# Brief:
According to the passage on gout and diet below, what are purines?

# Excerpted passage:
※ ※ ※
Gout gout? Eating a lot of meat and other high-purine foods makes gout flares five times more likely. If you are looking to dietary changes to lower uric acid levels and reduce your risk of gout attacks, findings of studies in recent years offer a number of suggestions: choose more low-fat dairy foods, eat cherries or increase your consumption of vitamin C. But the best dietary advice for gout perhaps is what doctors have been giving for years: eat less meat and other foods high in purines.

Purines are substances in animal and plant foods that the body converts to uric acid. When excess uric acid in the bloodstream builds too quickly or can’t be eliminated fast enough, it is deposited as needle-shaped crystals in the tissues of the body, including joints, causing intense pain.

In a 2004 study published in the New England Journal of Medicine, researchers evaluated the relationship between the intake of purine-rich foods, dairy foods and protein and the incidence of gout in a cohort of 47,150 men who had no history of gout at baseline. They found that increased meat and seafood intake was associated with approximately a 50 percent higher risk of gout development over the 12-year study period.

While the study was the first to show that consuming high-purine foods could increase the risk of gout development, researchers had long suspected that a diet rich in high-purine foods could increase the risk of gout attacks.

A study published eight years later in Annals of the Rheumatic Diseases offered proof. The study, which involved more than 630 participants with a history of gout within the previous 12 months, showed a direct association between purine intake and gout attacks. In fact, eating a lot of purine-rich foods – like red meat, organ meat, certain fish and vegetables – over a short period of time increased the risk of a gout attack almost fivefold compared to the risk when eating fewer purine-rich foods.
※ ※ ※
# Information:
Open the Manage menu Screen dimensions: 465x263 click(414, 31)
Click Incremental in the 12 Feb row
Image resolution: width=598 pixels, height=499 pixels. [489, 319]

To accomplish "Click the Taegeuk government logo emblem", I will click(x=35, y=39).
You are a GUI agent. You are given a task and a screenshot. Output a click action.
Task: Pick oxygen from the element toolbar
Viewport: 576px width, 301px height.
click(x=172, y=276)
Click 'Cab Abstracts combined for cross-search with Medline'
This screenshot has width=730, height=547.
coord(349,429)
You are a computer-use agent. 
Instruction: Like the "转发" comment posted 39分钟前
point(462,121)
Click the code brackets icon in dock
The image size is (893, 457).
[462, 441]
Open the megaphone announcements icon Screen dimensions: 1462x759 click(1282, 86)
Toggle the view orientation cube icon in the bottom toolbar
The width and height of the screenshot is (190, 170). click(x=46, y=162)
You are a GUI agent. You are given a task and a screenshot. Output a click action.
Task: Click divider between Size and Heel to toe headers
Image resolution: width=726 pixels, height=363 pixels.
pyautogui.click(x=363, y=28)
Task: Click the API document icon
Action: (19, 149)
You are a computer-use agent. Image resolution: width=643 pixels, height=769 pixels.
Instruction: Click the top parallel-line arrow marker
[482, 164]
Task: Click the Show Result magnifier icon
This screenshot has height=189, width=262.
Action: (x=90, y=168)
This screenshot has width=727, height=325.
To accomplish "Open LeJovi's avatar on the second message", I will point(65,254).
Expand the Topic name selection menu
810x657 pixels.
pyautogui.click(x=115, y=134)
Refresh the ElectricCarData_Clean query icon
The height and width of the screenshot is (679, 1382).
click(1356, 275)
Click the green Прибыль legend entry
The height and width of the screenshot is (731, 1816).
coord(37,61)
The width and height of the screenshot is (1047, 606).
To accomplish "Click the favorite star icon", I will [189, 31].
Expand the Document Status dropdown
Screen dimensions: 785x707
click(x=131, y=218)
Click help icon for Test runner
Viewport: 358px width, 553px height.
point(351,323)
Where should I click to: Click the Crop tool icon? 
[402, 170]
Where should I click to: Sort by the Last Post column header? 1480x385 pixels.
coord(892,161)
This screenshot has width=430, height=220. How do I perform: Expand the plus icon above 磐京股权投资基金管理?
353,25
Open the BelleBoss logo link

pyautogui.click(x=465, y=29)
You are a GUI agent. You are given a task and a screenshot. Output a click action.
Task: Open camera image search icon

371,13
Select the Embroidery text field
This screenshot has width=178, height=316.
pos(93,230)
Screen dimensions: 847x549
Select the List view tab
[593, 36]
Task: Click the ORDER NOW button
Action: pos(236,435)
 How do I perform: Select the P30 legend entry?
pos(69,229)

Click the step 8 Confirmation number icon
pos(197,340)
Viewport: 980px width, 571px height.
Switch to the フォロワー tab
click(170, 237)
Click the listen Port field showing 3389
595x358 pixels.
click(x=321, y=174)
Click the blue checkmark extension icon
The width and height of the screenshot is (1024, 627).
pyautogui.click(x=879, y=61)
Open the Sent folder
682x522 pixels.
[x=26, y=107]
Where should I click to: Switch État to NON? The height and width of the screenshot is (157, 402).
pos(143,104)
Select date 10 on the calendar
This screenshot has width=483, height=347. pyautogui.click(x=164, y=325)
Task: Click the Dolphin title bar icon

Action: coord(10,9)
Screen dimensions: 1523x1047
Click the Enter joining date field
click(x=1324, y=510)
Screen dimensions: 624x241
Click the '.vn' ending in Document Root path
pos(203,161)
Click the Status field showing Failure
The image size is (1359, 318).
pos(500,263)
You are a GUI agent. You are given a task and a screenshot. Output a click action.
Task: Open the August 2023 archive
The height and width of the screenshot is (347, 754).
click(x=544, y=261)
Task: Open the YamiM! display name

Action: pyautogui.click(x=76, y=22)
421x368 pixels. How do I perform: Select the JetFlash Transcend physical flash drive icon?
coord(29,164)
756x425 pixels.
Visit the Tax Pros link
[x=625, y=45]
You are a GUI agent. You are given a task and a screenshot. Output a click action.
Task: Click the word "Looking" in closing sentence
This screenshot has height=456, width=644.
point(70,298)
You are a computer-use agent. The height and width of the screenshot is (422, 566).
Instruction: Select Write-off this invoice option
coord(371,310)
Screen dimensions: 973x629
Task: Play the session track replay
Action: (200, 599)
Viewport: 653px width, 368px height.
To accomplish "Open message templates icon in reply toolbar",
※ ※ ※
# Result below:
Purines are substances in animal and plant foods that the body converts to uric acid.